サヴァンナは夏休みを利用して、両親の農場を手伝っていた。そこに、ティム親子が遊びに訪れる。ティムの子供のアランは自閉症だったが、初めて乗馬を体験し、とても楽しそうにしていた。それを見たサヴァンナは、自閉症専用のサマーキャンプの開設を思い立つ。サヴァンナ達の手紙のやり取りは、33通にも及んでいた。ジョン達は月を見上げながら、お互いのことを思い遣った。
サヴァンナは夏休みが終わるため、ジョンの父に挨拶をしに行った。その時に、ジョンの父が一番気に入っているコインを見せてもらう。だが、ジョンの父はなぜ好きなのか理由を話そうとはしなかった。そのため、サヴァンナはジョンに手紙を書き、どんな逸話があるのか尋ねた。
ジョンの父の一番お気に入りのコインは、ジョンが子供の頃に釣り銭でたまたま手に入れたものだった。買い取り業者は20ドルの価値しかないと言ったが、不審に思ったジョンの父が別の買い取り業者に見せに行った。すると、4000ドルの価値があることが判明する。買い取り業者はそのコインを家宝にし、代々子供達に託していくことを勧めた。それからジョンと父はコイン収集を共通の趣味にした。だが、10代の頃ジョンに反抗期が訪れ、父とあまり話さなくなっていった。
映画『親愛なるきみへ』の結末・ラスト(ネタバレ)
アメリカで大きなテロ事件が起こる。ジョン達は任務を継続するか決める前に、2日間の休暇が与えられることになった。ジョンはサヴァンナに会いに行った。

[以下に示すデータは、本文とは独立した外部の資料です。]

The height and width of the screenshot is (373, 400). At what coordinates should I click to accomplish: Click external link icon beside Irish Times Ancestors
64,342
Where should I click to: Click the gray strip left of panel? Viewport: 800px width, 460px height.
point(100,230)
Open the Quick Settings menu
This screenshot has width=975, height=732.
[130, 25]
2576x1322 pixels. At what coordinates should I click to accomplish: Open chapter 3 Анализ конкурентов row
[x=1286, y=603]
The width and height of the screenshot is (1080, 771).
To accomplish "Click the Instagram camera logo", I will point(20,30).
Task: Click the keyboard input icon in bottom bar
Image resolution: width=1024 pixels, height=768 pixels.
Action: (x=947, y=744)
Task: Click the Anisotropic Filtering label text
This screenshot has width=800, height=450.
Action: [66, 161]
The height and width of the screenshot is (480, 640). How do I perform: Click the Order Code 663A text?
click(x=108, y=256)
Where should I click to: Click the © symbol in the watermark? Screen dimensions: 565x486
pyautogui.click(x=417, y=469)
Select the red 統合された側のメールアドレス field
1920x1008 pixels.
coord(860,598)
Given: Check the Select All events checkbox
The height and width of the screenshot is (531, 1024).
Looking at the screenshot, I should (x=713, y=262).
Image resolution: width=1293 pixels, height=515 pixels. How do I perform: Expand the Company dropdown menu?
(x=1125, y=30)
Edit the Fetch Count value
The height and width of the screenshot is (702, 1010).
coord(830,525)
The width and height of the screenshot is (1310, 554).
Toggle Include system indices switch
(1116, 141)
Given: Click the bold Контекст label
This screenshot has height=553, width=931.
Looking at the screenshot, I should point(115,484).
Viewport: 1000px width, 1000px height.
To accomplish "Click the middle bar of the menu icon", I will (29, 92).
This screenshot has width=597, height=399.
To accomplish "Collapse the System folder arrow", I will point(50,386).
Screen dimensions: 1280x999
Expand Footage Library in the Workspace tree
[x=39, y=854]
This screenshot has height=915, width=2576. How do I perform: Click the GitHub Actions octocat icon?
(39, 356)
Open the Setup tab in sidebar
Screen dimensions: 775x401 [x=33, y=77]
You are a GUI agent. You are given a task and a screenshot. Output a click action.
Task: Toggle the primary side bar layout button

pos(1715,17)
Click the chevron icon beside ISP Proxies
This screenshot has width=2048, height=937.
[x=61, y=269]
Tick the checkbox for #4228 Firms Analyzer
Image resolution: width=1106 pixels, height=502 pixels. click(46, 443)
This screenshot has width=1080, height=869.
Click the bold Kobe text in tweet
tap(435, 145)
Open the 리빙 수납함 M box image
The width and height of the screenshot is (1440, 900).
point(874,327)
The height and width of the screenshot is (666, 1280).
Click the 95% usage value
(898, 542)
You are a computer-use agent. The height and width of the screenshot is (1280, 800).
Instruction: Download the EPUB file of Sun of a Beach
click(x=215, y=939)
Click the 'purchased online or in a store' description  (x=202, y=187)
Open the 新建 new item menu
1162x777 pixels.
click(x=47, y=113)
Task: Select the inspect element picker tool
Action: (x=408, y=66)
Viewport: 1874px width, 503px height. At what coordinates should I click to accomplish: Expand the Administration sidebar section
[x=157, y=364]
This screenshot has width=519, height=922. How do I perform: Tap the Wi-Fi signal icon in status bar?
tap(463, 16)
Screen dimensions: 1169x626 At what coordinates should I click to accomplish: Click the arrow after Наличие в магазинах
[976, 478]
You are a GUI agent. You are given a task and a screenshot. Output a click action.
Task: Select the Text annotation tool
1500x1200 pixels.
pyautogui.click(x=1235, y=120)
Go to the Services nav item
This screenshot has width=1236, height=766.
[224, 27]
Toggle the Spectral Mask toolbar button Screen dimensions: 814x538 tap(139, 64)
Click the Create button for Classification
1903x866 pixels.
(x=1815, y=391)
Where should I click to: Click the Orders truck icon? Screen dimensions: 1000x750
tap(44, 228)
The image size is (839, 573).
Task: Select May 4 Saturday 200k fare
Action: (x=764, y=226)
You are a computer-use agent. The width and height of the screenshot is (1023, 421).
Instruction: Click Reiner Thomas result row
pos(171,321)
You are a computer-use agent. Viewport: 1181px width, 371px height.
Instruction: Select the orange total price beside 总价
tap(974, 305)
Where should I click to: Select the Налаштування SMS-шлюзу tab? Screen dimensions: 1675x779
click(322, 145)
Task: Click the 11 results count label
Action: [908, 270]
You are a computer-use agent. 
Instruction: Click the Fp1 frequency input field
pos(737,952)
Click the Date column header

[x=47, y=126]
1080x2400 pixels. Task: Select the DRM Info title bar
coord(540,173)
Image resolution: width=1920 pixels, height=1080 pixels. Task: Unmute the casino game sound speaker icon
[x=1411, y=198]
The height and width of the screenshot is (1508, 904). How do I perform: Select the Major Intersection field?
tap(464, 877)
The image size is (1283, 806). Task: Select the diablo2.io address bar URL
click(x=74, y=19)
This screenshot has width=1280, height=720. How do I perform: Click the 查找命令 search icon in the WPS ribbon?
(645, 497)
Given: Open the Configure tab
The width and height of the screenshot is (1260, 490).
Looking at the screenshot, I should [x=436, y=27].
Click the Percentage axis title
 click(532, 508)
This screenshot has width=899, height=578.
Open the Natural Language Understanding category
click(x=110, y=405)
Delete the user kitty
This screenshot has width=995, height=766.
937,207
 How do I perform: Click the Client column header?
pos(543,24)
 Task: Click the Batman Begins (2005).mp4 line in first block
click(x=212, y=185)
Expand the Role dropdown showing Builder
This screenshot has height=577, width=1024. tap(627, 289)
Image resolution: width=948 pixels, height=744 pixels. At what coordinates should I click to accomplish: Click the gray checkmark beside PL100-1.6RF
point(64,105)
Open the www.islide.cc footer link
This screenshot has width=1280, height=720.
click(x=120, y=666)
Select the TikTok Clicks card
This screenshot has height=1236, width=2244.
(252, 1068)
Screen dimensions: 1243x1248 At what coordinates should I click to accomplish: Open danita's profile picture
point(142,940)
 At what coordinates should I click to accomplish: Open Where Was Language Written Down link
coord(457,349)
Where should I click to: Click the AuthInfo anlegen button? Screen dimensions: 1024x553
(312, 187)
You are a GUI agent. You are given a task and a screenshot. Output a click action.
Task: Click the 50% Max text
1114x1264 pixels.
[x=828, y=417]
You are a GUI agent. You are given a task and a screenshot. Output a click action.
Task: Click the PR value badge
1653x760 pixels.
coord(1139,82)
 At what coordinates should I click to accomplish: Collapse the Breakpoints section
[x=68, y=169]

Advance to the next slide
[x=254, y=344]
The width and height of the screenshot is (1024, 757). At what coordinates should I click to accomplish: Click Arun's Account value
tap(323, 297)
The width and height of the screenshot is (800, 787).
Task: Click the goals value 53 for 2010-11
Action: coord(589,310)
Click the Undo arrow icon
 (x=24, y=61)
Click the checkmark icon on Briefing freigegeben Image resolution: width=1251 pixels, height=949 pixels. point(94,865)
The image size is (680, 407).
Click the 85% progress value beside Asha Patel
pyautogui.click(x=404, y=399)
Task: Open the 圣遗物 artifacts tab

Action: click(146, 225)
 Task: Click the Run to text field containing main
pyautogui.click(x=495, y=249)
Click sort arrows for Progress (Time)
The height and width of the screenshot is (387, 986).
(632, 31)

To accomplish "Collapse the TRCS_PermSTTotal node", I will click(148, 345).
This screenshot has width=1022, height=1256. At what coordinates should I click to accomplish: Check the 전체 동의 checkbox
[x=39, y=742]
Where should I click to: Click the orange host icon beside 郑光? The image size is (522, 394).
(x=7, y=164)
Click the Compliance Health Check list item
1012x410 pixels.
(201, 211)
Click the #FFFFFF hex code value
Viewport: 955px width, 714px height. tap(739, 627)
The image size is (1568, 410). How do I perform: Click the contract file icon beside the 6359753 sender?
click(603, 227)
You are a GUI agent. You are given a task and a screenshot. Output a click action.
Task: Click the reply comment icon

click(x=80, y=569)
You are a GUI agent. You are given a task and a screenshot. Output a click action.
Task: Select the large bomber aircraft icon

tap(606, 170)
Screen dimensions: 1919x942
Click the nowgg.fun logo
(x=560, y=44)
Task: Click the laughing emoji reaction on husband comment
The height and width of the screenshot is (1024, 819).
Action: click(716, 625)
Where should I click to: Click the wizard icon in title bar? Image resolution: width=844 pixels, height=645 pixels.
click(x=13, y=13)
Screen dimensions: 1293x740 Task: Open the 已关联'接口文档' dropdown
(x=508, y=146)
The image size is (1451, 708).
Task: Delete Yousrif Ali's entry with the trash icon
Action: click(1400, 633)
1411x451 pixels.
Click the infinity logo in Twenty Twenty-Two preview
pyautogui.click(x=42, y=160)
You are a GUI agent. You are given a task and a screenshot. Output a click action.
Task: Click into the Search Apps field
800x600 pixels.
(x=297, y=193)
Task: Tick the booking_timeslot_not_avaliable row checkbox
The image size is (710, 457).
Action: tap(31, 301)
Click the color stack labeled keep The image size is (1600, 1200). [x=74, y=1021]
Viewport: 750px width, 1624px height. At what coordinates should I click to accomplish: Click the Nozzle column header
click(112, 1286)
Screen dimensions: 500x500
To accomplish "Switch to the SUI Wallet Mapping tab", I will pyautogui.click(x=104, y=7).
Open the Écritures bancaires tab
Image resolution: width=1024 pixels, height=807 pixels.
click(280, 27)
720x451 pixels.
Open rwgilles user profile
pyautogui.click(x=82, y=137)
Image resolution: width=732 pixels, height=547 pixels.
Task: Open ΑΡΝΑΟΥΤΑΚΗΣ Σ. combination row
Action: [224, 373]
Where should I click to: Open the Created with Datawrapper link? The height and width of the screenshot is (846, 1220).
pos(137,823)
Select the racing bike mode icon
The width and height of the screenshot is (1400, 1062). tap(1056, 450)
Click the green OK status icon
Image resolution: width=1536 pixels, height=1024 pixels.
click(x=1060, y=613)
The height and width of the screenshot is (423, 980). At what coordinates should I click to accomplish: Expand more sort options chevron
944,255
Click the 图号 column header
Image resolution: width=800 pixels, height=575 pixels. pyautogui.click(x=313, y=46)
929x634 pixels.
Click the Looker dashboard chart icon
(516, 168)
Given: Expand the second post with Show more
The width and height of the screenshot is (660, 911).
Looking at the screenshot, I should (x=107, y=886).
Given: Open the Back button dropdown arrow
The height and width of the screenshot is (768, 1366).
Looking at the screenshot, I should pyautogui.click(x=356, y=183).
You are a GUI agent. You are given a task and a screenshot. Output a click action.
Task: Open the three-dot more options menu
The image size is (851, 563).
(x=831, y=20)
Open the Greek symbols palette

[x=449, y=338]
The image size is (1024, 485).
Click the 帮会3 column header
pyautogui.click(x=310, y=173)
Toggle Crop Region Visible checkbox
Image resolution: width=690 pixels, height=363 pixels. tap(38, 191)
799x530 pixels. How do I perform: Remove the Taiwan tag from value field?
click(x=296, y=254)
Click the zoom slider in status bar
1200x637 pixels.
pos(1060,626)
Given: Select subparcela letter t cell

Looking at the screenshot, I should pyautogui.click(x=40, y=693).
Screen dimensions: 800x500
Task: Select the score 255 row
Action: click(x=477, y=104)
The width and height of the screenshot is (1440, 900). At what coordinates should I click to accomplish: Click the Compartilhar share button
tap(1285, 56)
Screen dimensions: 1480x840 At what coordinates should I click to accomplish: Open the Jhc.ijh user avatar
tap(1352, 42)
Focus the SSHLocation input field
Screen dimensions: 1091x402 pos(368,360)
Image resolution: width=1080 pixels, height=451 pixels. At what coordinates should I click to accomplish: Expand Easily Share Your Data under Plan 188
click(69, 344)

ジョンはサヴァンナと共にホームパーティーに参加し、サヴァンナの両親に挨拶をした。そこで、任務を継続する意思があることを話した。サヴァンナはジョンが相談をしてくれなかったことにショックを受ける。だが、ジョン自身も任務とサヴァンナとの間で気持ちが揺れ動き、どうするべきなのか分からず悩んでいた。サヴァンナはジョンを抱きしめ、一緒に来て欲しいと頼み、一夜を共に過ごした。
ジョンはサヴァンナと離れることに不安を覚えるが、いつものように“すぐに会おうね”と言い合って別れた。だが結局、ジョンはサヴァンナの元に戻らずに、任務を継続することを決断する。サヴァンナに手紙を送り続けていたが、返信は来なかった。2か月後、サヴァンナから手紙が届くが、別の男性と婚約したことが書かれていた。ジョンはショックを受け、今まで残していたサヴァンナからの手紙を燃やした。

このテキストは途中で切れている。